Request 1:
In the fusion safety text, write out everything from "Yes. Fusion is" down to "for fission waste.", swapping "plasma" for "ionized gas".

Selected passage:
_ _ _

Is fusion energy safe?

Short answer

Yes. Fusion is inherently safer than fission: the plasma extinguishes itself on any perturbation, there is no chain reaction, no risk of meltdown, and the radioactive waste is short-lived (~100-year half-life) and low-level. The main safety concern is tritium handling during operations.

Why fusion cannot melt down

A fission reactor contains years of fuel that must be actively kept from over-reacting. A fusion reactor contains seconds of fuel that must be actively kept reacting. Any failure stops the reaction.

Lose plasma containment, lose temperature, lose density — the reaction dies in milliseconds.

The waste profile

Fusion produces no long-lived high-level waste. Neutron flux activates reactor structural materials, producing low-level waste with a ~100-year radiological half-life — versus 10,000+ years for fission waste.

With advanced low-activation steels (the focus of ITER's materials program), this waste can be recycled within the lifetime of the plant.

Frequently asked

Can a fusion reactor explode?
No. The fuel is consumed milliseconds at a time; there is no critical mass.
What about tritium?
Tritium is radioactive (12-year half-life) but easily contained. Modern fusion plants close the tritium cycle inside the reactor — no large external inventory.

_ _ _

Input:
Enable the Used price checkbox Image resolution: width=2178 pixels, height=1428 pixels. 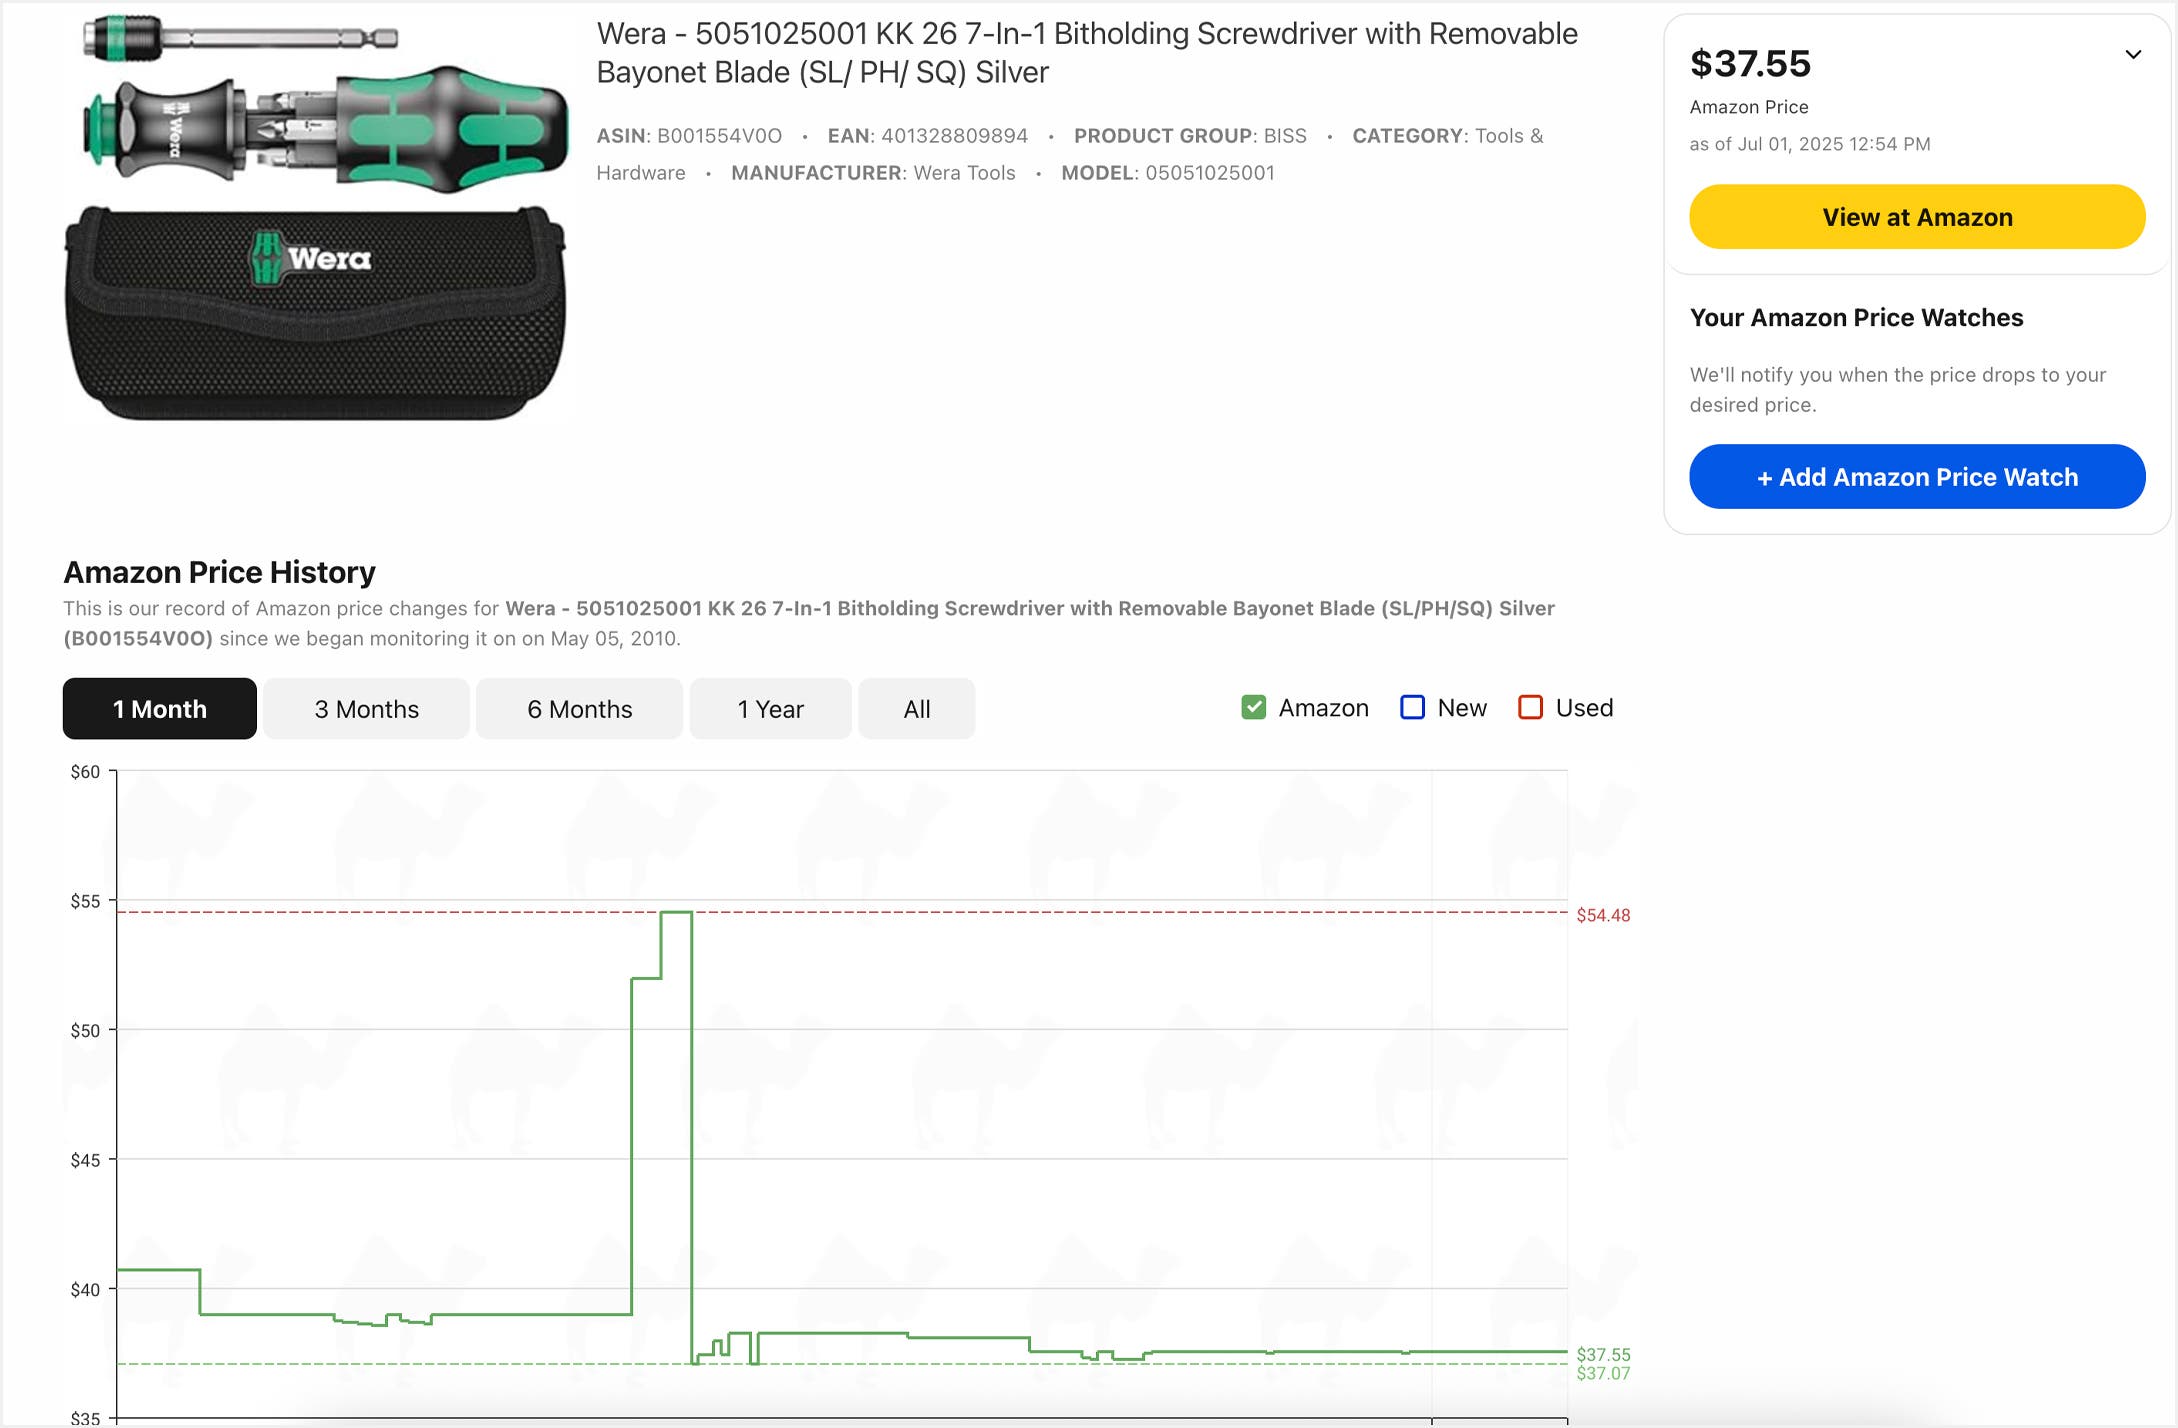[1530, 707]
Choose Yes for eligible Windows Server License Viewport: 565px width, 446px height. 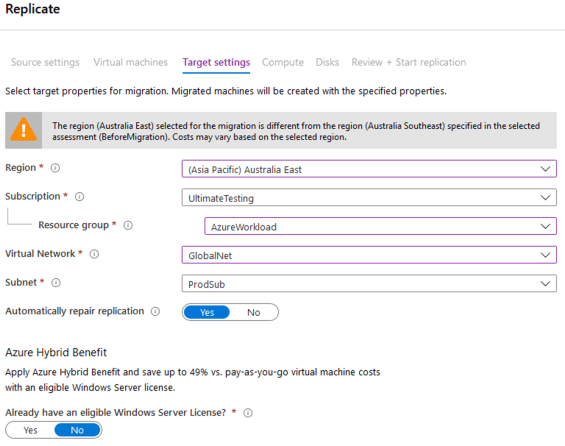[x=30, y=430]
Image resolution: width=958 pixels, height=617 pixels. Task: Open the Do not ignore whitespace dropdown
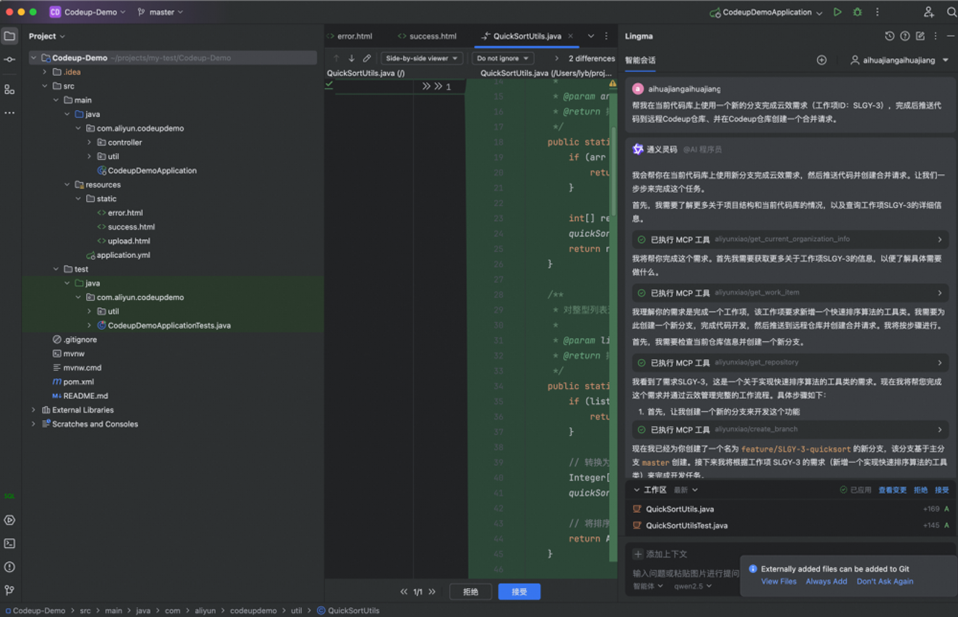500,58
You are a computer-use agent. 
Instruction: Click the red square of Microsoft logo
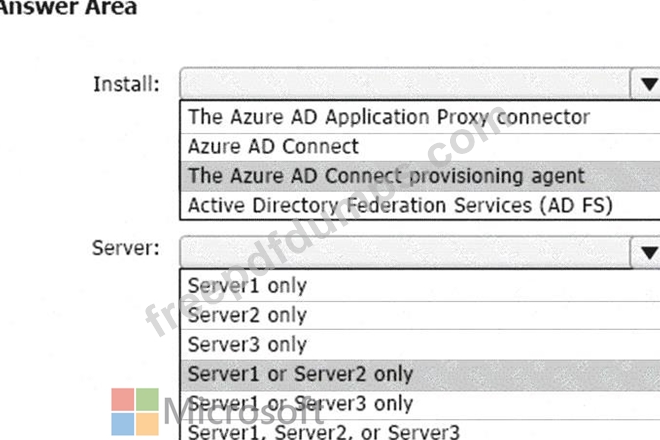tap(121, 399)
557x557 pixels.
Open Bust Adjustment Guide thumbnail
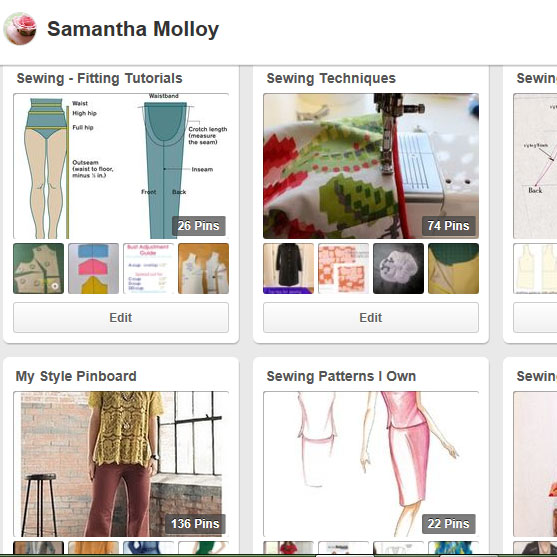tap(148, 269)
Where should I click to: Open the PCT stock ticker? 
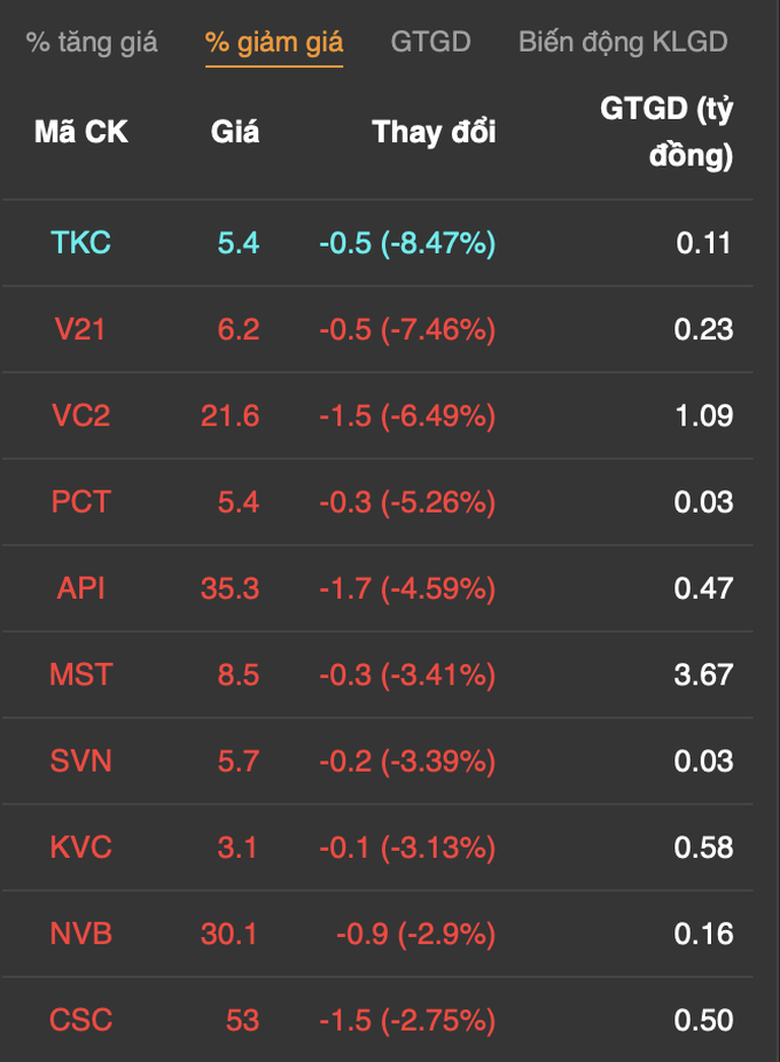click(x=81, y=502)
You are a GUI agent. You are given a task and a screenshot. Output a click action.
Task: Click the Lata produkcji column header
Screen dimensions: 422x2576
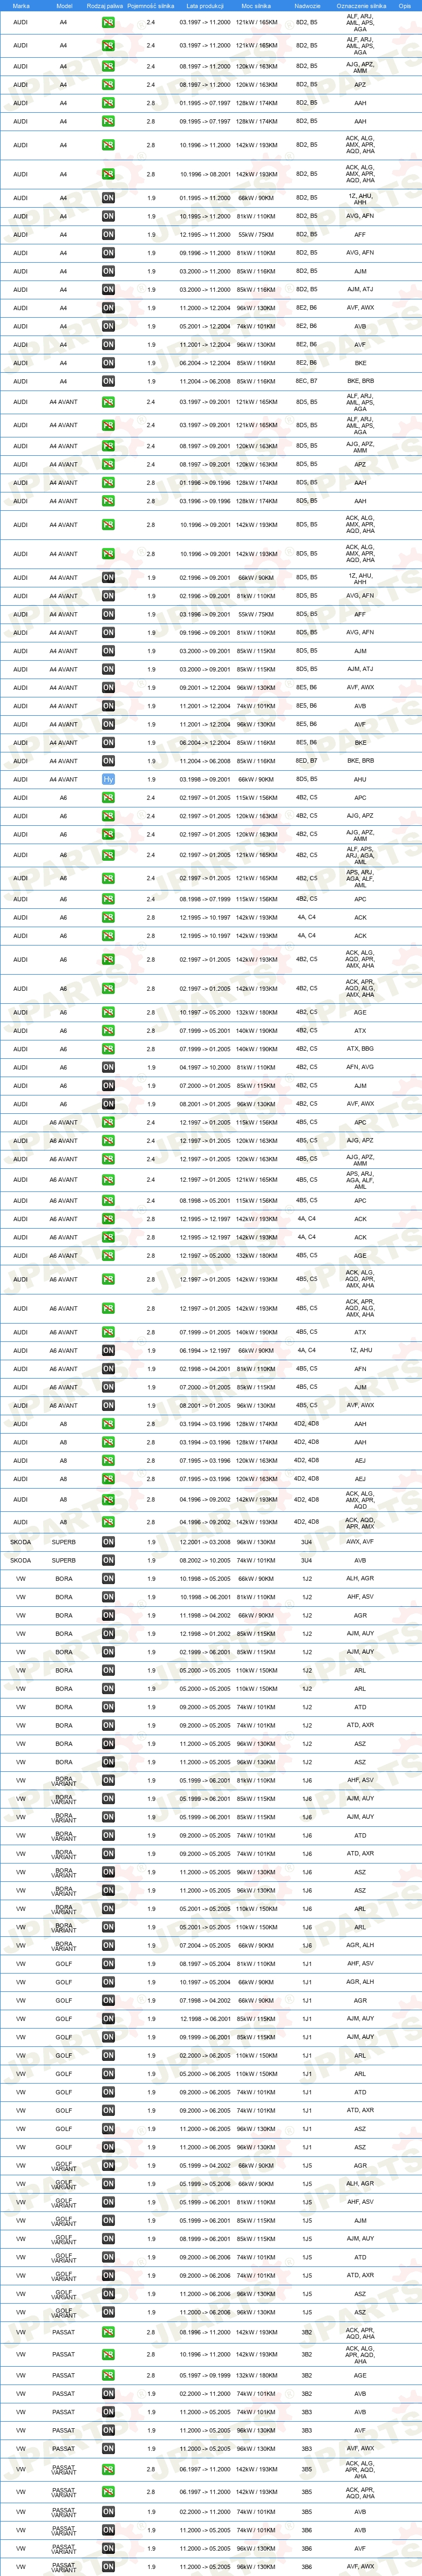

_ _ _

Request 2:
Express as a JSON list of strings everything in the entries from the line containing "You are a computer-use agent." down to the end of the entries, one string per line, with blank lines and pictures left out.

Full solution 1:
Yes. Fusion is inherently safer than fission: the ionized gas extinguishes itself on any perturbation, there is no chain reaction, no risk of meltdown, and the radioactive waste is short-lived (~100-year half-life) and low-level. The main safety concern is tritium handling during operations.

Why fusion cannot melt down

A fission reactor contains years of fuel that must be actively kept from over-reacting. A fusion reactor contains seconds of fuel that must be actively kept reacting. Any failure stops the reaction.

Lose ionized gas containment, lose temperature, lose density — the reaction dies in milliseconds.

The waste profile

Fusion produces no long-lived high-level waste. Neutron flux activates reactor structural materials, producing low-level waste with a ~100-year radiological half-life — versus 10,000+ years for fission waste.

Full solution 2:
[
  "You are a computer-use agent. ",
  "Instruction: Click the red square of Microsoft logo",
  "tap(121, 399)",
  "557x557 pixels.",
  "Open Bust Adjustment Guide thumbnail",
  "tap(148, 269)",
  "Where should I click to: Open the PCT stock ticker? ",
  "click(x=81, y=502)",
  "You are a GUI agent. You are given a task and a screenshot. Output a click action.",
  "Task: Click the Lata produkcji column header",
  "Screen dimensions: 422x2576"
]